1. Your Clients and Consultants. These days, if you’re considering BIM, your clients are probably on board already. They may have even made the initial request for BIM. For your consultants, simply put the expectation out there: “We’re using Revit on this project, and we request that you will, too.” Then decide if it’s a deal breaker. If your usual MEP engineer isn’t ready to move to 3D, can you work with him or her anyway? Can the owner? Or is it time to find a BIM-ready firm?
If you can get the whole team signed up for BIM, remember that with great technology comes great responsibility—for communication. Have a BIM kickoff meeting, schedule regular check-ins with the people actually working on the models, and don’t be afraid to pick up the phone if you have questions.
And if your clients or consultants aren’t using BIM, don’t let that stop you. If it makes sense for the project and your discipline, go ahead with your 3D model. You can always export 2D CAD files and PDFs to share with the rest of the team.

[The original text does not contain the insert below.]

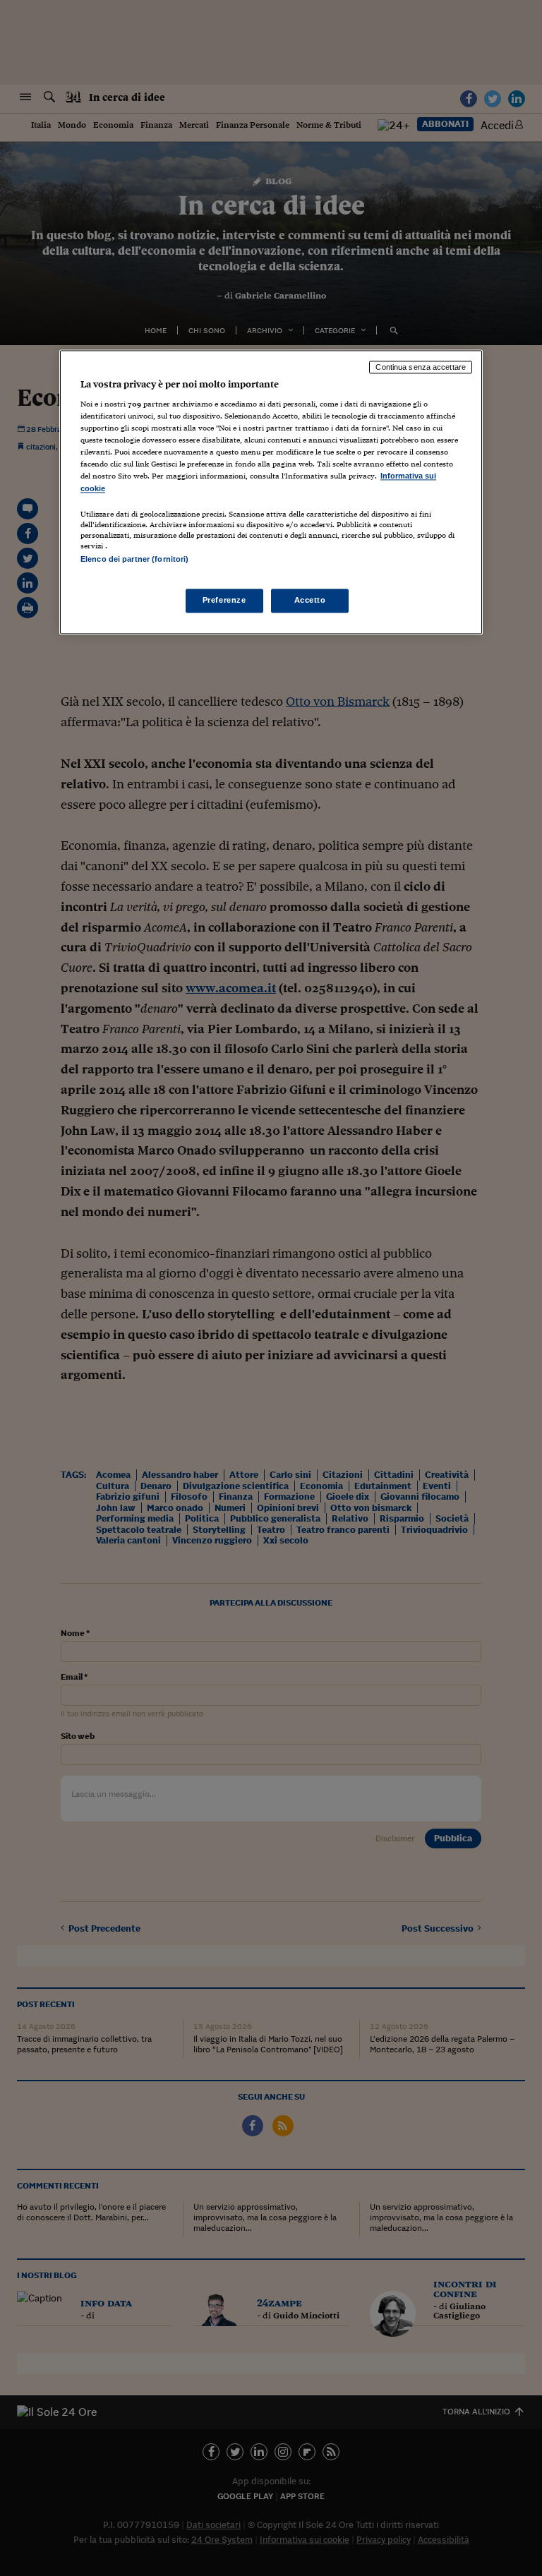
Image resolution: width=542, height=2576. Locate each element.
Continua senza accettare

2. Your Team. How many BIM rock stars do you have at your firm? If it’s just you, it may be time to recruit some more—whether by training internally or hiring externally. Start a list with your colleagues of your favorite BIM blogs and discussion groups. Consider starting an in-house Revit group. (More on that in my next article.) Find your Local User Group and start attending meetings. Watch Autodesk University classes. Show off the things you learn back at the office, and if you’re excited about a new feature, don’t try to hide it! Enthusiasm is contagious, and the more people you have on your side, the more backers you’ll have when you take your case for BIM to management. Speaking of which…
3. Your Management. Getting management on board with a BIM plan is crucial—and tricky. Managers probably aren’t day-to-day BIM users, so they’re not as aware of the practical issues as the regular modelers. But they’re also in charge of the budget, so they see the time and money adding up.
I’ll say it outright: You’ll never convince everybody. Some people can see only the costs of BIM, not the benefits. And yes, they often have data from less-than-successful projects to back them up. So instead of focusing on ROI—which, for your first few BIM projects, is often not high—you can present lessons learned from previous projects, and outline the steps you plan to take to avoid those issues in the future
Above all, keep up the communication. Hold regular internal status meetings to share challenges and successes on active projects. Invite your managers to your internal Revit meetings so they can see specifically what issues your group is tackling. Share articles on the best practices for BIM, and explain how they do (or don’t) apply to your workflow.